Abstract
Retinal folds are an uncommon but impactful complication following rhegmatogenous retinal detachment (RRD) surgery with gas instillation. We report on a 56-year-old male who developed a persistent macular edema with intra- and subretinal fluid due to leakage from a retinal fold. A combined approach using intravitreal Faricimab and laser retinopexy led to full anatomical and functional recovery, avoiding major revision surgery.

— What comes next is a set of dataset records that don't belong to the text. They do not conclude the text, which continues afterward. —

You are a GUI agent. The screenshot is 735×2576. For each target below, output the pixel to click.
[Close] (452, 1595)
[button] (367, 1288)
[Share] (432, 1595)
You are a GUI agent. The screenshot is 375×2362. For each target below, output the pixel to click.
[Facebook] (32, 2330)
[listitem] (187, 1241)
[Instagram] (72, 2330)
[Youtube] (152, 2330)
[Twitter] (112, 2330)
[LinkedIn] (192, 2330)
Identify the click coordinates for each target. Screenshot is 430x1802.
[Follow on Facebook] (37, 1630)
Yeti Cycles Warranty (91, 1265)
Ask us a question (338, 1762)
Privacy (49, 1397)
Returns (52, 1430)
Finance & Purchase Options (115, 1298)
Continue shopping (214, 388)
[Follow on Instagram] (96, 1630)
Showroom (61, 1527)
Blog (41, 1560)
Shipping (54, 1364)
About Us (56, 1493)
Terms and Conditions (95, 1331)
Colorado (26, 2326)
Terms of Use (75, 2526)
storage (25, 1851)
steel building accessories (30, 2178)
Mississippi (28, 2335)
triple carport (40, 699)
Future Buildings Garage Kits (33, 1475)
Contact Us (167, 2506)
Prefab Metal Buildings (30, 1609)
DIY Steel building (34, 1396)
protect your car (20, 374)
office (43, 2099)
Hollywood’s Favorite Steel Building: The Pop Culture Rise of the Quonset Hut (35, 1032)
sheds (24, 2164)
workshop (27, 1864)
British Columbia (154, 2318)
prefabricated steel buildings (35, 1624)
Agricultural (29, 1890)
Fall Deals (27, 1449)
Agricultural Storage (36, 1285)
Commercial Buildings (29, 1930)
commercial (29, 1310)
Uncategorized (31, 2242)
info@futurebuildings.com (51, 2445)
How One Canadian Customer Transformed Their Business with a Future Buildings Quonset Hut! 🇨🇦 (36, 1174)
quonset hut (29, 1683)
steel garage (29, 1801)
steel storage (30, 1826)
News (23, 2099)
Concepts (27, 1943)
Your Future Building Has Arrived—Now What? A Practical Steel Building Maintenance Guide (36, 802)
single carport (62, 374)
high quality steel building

Keywords: Retinal Fold; Macular Edema; Serous Retinal Detachment; Faricimab; Laser Retinopexy; Pars Plana Vitrectomy
Abbreviations: CRT: Central Retinal Thickness; ILM: Internal Limiting Membrane; OCT: Optical Coherence Tomography; PFCL: Perfluorocarbon Liquide; RRD: Rhegmatogenous Retinal Detachment; BSCVA: Best Spectacle Corrected Visual Acuity; WHO: World Health Organization
Introduction
Macular edema is a known postoperative complication of retinal detachment surgery (peak incidence: 30–180 days post-op, 10.6%) as well as cataract surgery [1,2]. While retinal folds are rare [3], they can lead to significant visual impairment and prolonged recovery if not promptly identified and treated. This case report highlights the importance of recognizing retinal fold leakage as the cause of persistent macular edema and outlines a successful minimally invasive treatment strategy.
Case Presentation
A 56-year-old Caucasian male underwent pars plana vitrectomy, endolaser photocoagulation, and gas tamponade for a temporal rhegmatogenous retinal detachment (RRD) in his right eye on 10 October 2024 at another institution. On 22 December 2024, he presented with complaints of persisting blurred vision in the operated eye (BSCVA: OD 0.4). (Table 1) Clinical examination revealed a complicated cataract, mild macular edema and a temporal superior retinal fold. On 20 January 2025, cataract surgery was successfully performed. However, on 15 March 2025, the patient returned with complaints of significantly decreased vision in the right eye (BSCVA: OD 0.2). Optical coherence tomography (Cirrus 5000™) revealed a significant macular edema with intra- and subretinal fluid accumulation (Figure 1a, 1b). Intravitreal Faricimab was administered resulting in some improvement in visual acuity. However, two months later, the patient returned with significantly blurred vision in the right eye. Wide-field imaging and peripheral OCT (Silverstone™) showed internal limiting membrane wrinkling and discreet subretinal fluid emanating from the retinal fold and reaching into the macula. Optical coherence tomography confirmed the recurrence of macular edema (CRT 515μ) and thus the retinal fold was identified as the source of leakage. Laser retinopexy was performed around the fold and followed by a second intravitreal injection of Faricimab (Figure 2a, 2b). This combined approach led to the permanent resolution of the macular edema and complete recovery of visual acuity (Figure 3a, 3b).
Discussion
Retinal folds may involve the inner or outer retina or be full thickness. Whereas serous retinal detachment, cystoid macular edema (peak 30-180days postOP, incid 10.6% [2], epiretinal traction membrane formation and vision reduction due to structural changes are generally not related to surgical technology, retinal folds may result from incomplete drainage of subretinal fluid, incorrect perfluorocarbon liquid (PFCL) volume, insufficient or excessive amount of gas instillation, uneven retinal stretching (especially when ILM is not peeled), finalizing the procedure before the retina is fully attached or poor postoperative positioning [4,5]. While surgical revision is mostly considered for macular and chorioretinal folds and epiretinal traction membranes [1,3], peripheral folds may respond well to medical resp. laser treatment [1,3]. In the patient reported here, laser retinopexy combined with Faricimab injections provided a successful outcome. Thus, the risks of retinal redetachment and reattachment, which are technically difficult, time-consuming, and provide uncertain results were avoided. However, identifying and addressing the root cause of the condition in a timelier manner could have prevented temporary vision loss and prolonged rehabilitation.






Conclusion
Persistent macular edema following RRD surgery with gas may be due to leakage from a retinal fold. Identifying and treating the underlying cause is essential for optimal recovery. This case demonstrates excellent anatomical and functional outcomes utilizing a minimally invasive approach.